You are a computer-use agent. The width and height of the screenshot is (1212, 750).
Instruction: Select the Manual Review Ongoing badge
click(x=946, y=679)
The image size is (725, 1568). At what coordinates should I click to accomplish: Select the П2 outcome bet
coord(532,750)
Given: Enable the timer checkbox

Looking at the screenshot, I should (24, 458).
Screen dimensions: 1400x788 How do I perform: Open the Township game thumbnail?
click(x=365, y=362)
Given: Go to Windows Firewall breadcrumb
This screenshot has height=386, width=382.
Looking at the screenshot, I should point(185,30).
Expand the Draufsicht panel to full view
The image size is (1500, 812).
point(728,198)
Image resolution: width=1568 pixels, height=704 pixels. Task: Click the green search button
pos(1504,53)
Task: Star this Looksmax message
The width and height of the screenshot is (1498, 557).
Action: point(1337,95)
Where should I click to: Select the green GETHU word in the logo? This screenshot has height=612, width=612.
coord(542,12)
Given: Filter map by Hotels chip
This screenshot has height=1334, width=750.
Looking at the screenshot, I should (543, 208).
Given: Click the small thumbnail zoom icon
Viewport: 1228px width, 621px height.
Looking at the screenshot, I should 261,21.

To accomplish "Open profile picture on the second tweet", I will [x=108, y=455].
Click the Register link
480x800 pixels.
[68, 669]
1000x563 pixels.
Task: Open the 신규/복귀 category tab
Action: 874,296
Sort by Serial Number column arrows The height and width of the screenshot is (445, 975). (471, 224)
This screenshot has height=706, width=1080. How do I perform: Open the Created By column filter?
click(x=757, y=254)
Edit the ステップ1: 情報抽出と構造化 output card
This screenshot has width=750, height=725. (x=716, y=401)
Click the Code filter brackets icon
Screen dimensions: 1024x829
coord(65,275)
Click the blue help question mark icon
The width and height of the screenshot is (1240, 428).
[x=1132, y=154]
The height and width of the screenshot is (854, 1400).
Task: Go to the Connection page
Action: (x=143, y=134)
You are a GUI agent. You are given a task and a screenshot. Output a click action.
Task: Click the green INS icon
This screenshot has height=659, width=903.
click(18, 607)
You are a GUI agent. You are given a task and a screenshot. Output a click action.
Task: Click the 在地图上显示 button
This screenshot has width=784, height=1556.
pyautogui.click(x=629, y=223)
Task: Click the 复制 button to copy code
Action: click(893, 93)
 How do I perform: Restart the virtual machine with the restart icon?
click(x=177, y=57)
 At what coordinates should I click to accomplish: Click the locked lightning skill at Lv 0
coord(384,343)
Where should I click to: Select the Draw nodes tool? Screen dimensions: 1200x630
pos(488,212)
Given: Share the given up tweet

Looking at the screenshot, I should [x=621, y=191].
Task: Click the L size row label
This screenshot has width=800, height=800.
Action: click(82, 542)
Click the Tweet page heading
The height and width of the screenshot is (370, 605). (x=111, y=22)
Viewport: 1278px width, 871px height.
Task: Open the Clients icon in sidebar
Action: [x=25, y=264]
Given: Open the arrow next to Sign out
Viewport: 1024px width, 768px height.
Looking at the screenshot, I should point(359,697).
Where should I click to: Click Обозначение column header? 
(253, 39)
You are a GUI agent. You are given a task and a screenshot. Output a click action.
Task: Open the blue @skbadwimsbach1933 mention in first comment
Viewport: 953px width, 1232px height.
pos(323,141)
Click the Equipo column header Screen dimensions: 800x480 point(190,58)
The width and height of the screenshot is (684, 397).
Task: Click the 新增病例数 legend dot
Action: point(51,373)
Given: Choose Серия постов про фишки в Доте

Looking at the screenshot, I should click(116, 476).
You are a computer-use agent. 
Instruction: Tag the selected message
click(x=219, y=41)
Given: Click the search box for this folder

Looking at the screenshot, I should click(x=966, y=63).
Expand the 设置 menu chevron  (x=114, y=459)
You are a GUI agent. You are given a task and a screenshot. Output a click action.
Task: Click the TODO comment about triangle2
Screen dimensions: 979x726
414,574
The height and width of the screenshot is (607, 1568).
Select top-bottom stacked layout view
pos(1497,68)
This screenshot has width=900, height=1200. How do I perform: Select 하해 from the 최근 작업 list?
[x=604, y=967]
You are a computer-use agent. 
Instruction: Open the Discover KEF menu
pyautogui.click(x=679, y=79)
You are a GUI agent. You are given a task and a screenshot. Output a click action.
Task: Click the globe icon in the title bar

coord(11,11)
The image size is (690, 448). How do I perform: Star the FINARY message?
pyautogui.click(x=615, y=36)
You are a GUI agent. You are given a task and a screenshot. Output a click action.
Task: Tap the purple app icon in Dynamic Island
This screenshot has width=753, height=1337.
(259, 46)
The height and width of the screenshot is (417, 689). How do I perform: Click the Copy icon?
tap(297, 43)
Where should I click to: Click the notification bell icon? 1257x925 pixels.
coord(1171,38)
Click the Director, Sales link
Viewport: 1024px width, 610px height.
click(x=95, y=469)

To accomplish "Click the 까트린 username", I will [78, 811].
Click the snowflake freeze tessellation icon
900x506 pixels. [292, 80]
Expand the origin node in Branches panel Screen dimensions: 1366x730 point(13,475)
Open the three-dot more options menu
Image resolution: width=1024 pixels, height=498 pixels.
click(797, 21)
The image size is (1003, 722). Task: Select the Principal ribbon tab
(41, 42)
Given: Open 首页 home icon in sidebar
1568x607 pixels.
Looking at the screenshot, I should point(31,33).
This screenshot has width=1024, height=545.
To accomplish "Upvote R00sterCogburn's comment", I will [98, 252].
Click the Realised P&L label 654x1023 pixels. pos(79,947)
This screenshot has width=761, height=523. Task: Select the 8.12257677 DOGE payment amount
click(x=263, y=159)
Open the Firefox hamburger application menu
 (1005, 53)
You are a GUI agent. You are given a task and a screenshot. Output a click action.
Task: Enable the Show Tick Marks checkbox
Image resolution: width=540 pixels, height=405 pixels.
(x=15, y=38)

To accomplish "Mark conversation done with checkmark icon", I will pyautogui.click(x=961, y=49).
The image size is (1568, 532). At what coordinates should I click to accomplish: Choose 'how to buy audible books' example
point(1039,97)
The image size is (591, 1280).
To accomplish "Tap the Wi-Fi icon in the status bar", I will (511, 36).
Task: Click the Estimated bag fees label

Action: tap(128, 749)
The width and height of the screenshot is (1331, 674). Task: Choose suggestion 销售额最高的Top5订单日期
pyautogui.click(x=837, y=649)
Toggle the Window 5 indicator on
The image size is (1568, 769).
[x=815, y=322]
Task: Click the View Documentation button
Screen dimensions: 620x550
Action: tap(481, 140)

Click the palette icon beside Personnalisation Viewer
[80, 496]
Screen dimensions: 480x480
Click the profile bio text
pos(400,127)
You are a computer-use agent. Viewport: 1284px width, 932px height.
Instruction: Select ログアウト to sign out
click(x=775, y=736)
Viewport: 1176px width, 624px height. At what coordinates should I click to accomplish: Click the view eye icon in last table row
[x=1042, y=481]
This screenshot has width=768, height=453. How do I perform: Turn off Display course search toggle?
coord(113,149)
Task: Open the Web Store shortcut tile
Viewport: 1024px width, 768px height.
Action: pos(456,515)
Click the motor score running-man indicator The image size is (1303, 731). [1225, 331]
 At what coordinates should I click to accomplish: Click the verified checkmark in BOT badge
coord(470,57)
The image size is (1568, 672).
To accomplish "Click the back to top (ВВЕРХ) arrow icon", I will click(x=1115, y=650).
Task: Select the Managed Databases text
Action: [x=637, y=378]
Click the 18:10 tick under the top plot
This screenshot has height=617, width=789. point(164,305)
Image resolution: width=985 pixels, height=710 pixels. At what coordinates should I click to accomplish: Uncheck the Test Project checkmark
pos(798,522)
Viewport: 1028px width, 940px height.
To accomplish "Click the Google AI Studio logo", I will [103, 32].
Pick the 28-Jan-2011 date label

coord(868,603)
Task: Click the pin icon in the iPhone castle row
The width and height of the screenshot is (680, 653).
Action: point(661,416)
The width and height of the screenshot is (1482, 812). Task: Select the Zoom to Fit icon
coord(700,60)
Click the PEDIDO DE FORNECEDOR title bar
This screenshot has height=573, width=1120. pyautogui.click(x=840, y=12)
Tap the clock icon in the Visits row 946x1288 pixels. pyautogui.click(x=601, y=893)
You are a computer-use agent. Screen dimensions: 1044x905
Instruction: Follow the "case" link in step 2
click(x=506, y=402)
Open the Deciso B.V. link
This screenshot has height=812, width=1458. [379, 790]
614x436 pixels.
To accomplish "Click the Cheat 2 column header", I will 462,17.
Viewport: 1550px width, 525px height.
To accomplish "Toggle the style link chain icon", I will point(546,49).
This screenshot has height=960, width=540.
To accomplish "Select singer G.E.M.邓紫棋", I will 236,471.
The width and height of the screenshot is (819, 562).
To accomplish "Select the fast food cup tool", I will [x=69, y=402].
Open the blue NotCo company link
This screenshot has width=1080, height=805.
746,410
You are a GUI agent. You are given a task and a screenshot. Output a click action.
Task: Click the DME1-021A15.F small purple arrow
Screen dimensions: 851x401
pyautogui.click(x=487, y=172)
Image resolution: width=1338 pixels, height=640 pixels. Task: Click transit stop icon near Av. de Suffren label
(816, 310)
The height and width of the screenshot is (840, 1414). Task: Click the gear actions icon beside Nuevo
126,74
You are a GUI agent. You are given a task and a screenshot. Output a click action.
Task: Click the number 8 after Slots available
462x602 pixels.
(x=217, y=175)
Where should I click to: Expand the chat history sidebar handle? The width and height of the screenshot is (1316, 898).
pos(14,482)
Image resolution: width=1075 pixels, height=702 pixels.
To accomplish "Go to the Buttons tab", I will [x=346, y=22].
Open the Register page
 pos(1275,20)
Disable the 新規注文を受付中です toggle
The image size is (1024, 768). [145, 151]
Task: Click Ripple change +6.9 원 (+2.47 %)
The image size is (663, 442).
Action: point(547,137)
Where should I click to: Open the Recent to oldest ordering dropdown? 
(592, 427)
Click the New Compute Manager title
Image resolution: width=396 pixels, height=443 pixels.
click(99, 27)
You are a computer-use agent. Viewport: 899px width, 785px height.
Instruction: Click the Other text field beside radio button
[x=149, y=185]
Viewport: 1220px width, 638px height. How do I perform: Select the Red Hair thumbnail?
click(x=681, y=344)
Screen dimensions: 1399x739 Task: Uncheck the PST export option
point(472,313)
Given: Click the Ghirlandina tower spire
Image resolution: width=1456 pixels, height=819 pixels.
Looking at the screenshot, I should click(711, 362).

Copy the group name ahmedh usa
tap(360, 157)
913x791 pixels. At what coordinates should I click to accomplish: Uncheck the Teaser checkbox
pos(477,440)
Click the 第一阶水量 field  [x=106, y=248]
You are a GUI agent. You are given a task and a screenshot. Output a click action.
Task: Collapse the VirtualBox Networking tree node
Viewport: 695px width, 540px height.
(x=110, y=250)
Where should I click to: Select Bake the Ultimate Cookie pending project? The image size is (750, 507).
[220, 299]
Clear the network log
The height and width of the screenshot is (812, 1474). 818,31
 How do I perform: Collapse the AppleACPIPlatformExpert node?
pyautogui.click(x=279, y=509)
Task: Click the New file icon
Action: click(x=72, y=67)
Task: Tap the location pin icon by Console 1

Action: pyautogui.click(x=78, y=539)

-*-

> **Requirement**: Among the records above, a stretch begins at the line containing "This screenshot has width=768, height=453." and ends at the line containing "This screenshot has height=960, width=540.". Restate that stretch word for word, and nothing else.

> **Worked solution**:
This screenshot has width=768, height=453. How do I perform: Turn off Display course search toggle?
coord(113,149)
Task: Open the Web Store shortcut tile
Viewport: 1024px width, 768px height.
Action: pos(456,515)
Click the motor score running-man indicator The image size is (1303, 731). [1225, 331]
 At what coordinates should I click to accomplish: Click the verified checkmark in BOT badge
coord(470,57)
The image size is (1568, 672).
To accomplish "Click the back to top (ВВЕРХ) arrow icon", I will click(x=1115, y=650).
Task: Select the Managed Databases text
Action: [x=637, y=378]
Click the 18:10 tick under the top plot
This screenshot has height=617, width=789. point(164,305)
Image resolution: width=985 pixels, height=710 pixels. At what coordinates should I click to accomplish: Uncheck the Test Project checkmark
pos(798,522)
Viewport: 1028px width, 940px height.
To accomplish "Click the Google AI Studio logo", I will [103, 32].
Pick the 28-Jan-2011 date label

coord(868,603)
Task: Click the pin icon in the iPhone castle row
The width and height of the screenshot is (680, 653).
Action: point(661,416)
The width and height of the screenshot is (1482, 812). Task: Select the Zoom to Fit icon
coord(700,60)
Click the PEDIDO DE FORNECEDOR title bar
This screenshot has height=573, width=1120. pyautogui.click(x=840, y=12)
Tap the clock icon in the Visits row 946x1288 pixels. pyautogui.click(x=601, y=893)
You are a computer-use agent. Screen dimensions: 1044x905
Instruction: Follow the "case" link in step 2
click(x=506, y=402)
Open the Deciso B.V. link
This screenshot has height=812, width=1458. [379, 790]
614x436 pixels.
To accomplish "Click the Cheat 2 column header", I will 462,17.
Viewport: 1550px width, 525px height.
To accomplish "Toggle the style link chain icon", I will point(546,49).
This screenshot has height=960, width=540.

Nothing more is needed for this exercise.